*Brief*
In the reply, include exactly the lines of the entries below from the first to the line with "Image resolution: width=966", that line included.

—————

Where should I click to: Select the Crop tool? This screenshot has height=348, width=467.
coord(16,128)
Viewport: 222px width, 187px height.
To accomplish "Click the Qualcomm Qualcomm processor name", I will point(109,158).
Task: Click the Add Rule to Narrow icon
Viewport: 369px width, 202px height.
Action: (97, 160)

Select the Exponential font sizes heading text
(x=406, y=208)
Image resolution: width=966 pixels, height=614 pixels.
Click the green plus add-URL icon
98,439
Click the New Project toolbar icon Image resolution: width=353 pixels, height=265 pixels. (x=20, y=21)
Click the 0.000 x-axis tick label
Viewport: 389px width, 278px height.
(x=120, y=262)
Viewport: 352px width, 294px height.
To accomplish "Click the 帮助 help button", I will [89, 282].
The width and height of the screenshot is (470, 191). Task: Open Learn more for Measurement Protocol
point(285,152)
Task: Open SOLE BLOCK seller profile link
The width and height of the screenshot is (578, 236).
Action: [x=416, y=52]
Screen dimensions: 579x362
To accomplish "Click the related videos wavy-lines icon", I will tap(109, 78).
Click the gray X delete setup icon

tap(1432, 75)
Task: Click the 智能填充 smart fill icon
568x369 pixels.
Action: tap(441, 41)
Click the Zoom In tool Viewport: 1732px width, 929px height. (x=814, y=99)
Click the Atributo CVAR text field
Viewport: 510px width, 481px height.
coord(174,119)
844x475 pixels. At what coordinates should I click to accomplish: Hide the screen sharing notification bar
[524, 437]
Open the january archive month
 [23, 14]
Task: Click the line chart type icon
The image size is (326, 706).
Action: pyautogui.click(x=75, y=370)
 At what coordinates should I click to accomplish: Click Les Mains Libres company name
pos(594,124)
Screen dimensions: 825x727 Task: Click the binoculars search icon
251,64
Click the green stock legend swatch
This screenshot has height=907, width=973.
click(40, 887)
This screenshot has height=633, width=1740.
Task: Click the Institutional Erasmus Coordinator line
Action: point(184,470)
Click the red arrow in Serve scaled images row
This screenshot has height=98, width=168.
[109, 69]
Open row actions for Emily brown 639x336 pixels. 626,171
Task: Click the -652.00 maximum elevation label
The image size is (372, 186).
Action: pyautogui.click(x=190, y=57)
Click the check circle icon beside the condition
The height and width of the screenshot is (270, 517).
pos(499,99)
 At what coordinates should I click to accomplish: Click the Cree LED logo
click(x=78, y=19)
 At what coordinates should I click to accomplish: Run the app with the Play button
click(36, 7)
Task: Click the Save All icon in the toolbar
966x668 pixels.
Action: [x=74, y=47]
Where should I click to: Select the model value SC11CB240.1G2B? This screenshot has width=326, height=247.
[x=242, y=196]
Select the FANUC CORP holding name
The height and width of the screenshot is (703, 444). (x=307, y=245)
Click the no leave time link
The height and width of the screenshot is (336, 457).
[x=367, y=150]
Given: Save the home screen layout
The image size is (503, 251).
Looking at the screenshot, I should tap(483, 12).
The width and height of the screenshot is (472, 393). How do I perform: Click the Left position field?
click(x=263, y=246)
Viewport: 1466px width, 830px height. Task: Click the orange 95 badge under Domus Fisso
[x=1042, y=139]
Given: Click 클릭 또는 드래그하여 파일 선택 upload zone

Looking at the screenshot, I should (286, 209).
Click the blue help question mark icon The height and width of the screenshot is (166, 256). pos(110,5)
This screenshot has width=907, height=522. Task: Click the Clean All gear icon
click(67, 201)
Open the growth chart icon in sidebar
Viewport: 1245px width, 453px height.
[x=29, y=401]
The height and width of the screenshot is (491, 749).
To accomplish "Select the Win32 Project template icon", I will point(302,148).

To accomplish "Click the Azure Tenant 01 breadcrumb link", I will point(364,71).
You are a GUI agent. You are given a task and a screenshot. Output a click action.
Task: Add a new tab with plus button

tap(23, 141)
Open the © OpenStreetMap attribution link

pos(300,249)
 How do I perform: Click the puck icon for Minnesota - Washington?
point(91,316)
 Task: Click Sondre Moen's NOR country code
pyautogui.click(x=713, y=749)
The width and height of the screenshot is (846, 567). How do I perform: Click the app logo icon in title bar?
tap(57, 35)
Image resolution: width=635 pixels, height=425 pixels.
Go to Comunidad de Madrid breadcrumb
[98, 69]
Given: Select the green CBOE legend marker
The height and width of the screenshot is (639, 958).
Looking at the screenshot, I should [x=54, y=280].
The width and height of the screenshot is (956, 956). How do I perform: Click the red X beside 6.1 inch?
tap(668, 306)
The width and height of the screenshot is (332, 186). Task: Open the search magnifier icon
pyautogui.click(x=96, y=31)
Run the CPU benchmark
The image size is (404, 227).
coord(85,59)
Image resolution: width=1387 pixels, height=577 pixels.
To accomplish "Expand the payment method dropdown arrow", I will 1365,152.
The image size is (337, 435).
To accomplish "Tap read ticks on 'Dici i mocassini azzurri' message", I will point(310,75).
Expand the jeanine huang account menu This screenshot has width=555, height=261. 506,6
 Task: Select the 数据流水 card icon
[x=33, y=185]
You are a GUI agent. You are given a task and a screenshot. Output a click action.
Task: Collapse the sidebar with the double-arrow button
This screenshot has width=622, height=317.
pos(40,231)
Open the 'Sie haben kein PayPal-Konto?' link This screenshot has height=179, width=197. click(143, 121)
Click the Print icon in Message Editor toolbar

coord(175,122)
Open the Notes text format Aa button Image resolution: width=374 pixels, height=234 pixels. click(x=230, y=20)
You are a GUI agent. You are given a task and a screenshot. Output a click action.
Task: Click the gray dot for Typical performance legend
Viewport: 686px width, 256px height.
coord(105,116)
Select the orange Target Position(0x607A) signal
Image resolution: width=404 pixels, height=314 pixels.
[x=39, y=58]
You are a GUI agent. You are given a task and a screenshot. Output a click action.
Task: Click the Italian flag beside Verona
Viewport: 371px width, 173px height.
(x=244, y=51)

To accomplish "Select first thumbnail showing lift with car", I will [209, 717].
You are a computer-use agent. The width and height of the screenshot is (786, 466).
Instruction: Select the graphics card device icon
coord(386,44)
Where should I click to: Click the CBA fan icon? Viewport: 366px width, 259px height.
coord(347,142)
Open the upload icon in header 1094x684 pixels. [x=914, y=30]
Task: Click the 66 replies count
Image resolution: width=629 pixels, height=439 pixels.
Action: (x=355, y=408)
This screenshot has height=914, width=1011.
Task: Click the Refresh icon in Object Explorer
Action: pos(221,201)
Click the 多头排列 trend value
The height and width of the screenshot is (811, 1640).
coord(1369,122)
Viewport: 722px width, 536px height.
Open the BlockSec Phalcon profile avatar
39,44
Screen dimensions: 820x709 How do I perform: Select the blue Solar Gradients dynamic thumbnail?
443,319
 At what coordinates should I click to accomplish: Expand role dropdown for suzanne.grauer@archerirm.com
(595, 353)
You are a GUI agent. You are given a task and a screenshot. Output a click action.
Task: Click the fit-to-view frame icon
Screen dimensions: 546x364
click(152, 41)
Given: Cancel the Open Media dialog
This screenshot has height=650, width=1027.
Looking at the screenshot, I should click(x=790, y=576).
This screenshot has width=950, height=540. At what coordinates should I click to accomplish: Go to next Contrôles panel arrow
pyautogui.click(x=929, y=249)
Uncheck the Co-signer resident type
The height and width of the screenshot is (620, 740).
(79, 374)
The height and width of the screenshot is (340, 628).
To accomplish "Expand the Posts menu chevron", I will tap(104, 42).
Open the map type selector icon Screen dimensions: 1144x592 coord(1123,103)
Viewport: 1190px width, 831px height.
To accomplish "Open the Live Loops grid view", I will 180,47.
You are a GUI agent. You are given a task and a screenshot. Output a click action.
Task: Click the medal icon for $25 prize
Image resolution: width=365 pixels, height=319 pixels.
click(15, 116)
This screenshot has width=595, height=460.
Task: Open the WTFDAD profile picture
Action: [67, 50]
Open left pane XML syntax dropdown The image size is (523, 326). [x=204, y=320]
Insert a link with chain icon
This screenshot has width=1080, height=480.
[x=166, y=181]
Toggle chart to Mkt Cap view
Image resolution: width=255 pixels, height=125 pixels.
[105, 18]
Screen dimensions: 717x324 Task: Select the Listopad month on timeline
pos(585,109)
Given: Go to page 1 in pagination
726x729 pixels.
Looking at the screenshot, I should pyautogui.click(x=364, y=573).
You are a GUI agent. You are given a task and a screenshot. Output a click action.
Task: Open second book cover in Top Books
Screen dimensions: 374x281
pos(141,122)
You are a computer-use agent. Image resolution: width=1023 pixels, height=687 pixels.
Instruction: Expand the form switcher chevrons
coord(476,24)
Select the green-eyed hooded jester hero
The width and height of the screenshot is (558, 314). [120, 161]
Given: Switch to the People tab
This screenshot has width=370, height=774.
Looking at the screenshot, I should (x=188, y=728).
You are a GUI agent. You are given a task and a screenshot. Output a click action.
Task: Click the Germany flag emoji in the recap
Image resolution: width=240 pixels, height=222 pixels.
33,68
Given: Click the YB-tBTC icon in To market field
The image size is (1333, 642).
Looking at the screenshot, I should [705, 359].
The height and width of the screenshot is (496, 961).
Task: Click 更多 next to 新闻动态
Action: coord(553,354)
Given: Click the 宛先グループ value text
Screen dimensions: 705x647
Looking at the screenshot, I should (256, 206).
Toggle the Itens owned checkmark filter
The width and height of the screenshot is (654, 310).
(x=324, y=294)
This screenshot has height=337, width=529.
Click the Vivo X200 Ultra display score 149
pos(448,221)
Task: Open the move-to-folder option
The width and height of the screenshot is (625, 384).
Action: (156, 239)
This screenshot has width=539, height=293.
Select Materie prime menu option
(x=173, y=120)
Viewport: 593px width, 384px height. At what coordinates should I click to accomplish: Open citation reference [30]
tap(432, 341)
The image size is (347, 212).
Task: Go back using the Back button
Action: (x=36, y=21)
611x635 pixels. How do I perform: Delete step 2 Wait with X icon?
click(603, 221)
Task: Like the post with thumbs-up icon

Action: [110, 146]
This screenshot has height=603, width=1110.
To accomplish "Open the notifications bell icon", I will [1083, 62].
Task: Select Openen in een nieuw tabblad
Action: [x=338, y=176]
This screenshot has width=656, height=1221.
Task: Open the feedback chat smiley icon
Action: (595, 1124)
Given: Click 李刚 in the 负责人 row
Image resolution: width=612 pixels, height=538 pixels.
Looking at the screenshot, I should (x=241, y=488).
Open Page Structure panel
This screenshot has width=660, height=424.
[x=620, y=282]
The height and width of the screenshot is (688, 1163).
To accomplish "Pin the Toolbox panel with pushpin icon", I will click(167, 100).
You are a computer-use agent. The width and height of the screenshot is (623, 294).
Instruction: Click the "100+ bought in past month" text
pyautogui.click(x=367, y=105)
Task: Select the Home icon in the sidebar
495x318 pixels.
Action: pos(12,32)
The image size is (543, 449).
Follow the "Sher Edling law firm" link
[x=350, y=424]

—————

*Response area*
Where should I click to: Select the Crop tool? This screenshot has height=348, width=467.
coord(16,128)
Viewport: 222px width, 187px height.
To accomplish "Click the Qualcomm Qualcomm processor name", I will point(109,158).
Task: Click the Add Rule to Narrow icon
Viewport: 369px width, 202px height.
Action: (97, 160)

Select the Exponential font sizes heading text
(x=406, y=208)
Image resolution: width=966 pixels, height=614 pixels.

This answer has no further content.